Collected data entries
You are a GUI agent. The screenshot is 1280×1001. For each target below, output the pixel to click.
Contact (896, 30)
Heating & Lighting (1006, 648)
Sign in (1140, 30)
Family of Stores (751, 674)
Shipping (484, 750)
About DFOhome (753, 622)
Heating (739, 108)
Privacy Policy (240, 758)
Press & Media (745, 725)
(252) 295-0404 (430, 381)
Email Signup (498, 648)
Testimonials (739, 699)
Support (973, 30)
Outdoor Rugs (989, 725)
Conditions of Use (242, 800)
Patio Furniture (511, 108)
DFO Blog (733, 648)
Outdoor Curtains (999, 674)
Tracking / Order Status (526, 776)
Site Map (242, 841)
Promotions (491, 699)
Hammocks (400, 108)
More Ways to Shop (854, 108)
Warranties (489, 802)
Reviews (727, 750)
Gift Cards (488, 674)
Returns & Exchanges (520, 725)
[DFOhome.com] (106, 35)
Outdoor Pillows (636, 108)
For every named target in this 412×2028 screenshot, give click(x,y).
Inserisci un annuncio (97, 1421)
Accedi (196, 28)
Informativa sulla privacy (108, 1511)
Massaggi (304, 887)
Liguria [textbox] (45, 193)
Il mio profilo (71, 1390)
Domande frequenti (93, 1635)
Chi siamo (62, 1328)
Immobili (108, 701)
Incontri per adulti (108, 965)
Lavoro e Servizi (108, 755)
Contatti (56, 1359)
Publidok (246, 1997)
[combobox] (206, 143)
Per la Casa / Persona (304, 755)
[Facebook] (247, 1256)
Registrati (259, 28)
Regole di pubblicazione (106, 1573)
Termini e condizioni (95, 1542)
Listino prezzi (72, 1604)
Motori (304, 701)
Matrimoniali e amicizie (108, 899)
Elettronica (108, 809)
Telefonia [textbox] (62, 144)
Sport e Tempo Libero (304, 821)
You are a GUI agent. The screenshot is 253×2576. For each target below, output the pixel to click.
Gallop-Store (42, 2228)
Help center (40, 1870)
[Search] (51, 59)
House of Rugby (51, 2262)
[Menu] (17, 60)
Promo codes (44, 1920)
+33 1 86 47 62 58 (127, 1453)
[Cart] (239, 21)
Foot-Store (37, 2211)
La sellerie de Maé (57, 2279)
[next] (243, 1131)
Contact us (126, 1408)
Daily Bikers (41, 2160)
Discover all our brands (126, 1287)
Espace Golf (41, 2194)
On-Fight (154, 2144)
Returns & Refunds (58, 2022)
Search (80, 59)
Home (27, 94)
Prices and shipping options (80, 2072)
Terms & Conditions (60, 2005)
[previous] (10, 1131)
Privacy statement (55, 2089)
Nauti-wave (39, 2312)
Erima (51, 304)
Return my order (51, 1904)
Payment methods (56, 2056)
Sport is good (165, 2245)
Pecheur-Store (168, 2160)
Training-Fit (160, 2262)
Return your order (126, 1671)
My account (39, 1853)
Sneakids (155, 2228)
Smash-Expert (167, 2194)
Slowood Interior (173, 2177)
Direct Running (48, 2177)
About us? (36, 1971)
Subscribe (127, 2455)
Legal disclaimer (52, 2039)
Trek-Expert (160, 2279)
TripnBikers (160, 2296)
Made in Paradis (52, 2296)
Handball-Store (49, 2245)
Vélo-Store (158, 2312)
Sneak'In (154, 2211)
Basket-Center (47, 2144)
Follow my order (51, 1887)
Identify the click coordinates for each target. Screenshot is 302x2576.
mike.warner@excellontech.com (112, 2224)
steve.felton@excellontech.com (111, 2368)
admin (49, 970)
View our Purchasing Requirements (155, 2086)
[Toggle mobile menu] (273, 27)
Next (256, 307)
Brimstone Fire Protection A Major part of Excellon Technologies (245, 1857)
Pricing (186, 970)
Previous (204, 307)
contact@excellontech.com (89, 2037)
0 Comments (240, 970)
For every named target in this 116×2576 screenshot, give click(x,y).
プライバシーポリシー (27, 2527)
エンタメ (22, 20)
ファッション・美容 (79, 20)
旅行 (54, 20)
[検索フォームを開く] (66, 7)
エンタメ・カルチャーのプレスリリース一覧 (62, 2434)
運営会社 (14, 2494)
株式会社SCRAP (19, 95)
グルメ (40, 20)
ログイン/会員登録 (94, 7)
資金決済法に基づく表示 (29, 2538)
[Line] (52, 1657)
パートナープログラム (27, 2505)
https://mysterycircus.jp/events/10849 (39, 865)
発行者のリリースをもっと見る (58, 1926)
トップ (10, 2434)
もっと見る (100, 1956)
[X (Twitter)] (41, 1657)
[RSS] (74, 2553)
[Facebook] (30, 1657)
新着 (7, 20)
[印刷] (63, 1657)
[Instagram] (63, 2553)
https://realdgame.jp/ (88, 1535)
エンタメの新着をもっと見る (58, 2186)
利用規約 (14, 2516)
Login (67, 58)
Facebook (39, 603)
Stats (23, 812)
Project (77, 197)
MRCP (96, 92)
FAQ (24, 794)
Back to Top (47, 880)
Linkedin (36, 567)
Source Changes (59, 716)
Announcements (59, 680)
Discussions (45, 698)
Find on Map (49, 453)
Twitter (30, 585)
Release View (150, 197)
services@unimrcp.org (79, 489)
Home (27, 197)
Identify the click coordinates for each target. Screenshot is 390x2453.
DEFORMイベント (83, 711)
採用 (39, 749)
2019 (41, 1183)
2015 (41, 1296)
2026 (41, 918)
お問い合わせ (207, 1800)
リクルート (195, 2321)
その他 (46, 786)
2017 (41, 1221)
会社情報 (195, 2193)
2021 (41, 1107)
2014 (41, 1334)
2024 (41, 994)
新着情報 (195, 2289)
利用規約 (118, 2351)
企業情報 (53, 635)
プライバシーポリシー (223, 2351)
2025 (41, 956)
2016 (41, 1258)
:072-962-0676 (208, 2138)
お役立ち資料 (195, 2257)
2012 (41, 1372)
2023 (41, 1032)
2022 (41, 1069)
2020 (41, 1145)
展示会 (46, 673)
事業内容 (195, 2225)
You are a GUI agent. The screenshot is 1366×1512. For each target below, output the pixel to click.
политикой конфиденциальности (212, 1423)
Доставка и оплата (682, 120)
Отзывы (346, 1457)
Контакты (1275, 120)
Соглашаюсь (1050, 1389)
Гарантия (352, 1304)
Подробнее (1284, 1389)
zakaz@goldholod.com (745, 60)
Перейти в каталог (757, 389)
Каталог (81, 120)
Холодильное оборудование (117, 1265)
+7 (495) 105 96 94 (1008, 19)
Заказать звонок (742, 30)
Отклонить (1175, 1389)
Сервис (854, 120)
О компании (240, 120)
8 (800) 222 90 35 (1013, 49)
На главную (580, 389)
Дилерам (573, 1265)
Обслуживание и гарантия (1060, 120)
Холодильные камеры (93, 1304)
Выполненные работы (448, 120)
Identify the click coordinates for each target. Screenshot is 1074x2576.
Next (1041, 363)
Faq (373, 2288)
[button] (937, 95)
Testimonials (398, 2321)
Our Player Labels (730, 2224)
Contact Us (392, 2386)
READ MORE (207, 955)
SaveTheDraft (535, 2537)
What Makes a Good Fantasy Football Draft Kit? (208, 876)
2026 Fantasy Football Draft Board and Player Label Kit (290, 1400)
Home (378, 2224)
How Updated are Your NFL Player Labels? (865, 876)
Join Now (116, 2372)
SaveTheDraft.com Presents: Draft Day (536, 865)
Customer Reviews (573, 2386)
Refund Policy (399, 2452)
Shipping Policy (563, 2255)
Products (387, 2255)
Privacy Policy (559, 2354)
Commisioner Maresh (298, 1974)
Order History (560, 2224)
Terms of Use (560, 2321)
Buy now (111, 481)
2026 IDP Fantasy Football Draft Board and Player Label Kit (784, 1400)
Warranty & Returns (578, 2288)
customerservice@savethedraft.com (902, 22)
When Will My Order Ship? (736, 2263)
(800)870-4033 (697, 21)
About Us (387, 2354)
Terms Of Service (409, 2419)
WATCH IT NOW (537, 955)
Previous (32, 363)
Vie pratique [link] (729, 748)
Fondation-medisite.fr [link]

What is needed:
Extract exactly and only the lines above from the line containing "Outdoor Pillows (636, 108)" through the line containing "Home (27, 94)", both end lines included.

Task response:
Outdoor Pillows (636, 108)
For every named target in this 412×2028 screenshot, give click(x,y).
Inserisci un annuncio (97, 1421)
Accedi (196, 28)
Informativa sulla privacy (108, 1511)
Massaggi (304, 887)
Liguria [textbox] (45, 193)
Il mio profilo (71, 1390)
Domande frequenti (93, 1635)
Chi siamo (62, 1328)
Immobili (108, 701)
Incontri per adulti (108, 965)
Lavoro e Servizi (108, 755)
Contatti (56, 1359)
Publidok (246, 1997)
[combobox] (206, 143)
Per la Casa / Persona (304, 755)
[Facebook] (247, 1256)
Registrati (259, 28)
Regole di pubblicazione (106, 1573)
Termini e condizioni (95, 1542)
Listino prezzi (72, 1604)
Motori (304, 701)
Matrimoniali e amicizie (108, 899)
Elettronica (108, 809)
Telefonia [textbox] (62, 144)
Sport e Tempo Libero (304, 821)
You are a GUI agent. The screenshot is 253×2576. For each target below, output the pixel to click.
Gallop-Store (42, 2228)
Help center (40, 1870)
[Search] (51, 59)
House of Rugby (51, 2262)
[Menu] (17, 60)
Promo codes (44, 1920)
+33 1 86 47 62 58 (127, 1453)
[Cart] (239, 21)
Foot-Store (37, 2211)
La sellerie de Maé (57, 2279)
[next] (243, 1131)
Contact us (126, 1408)
Daily Bikers (41, 2160)
Discover all our brands (126, 1287)
Espace Golf (41, 2194)
On-Fight (154, 2144)
Returns & Refunds (58, 2022)
Search (80, 59)
Home (27, 94)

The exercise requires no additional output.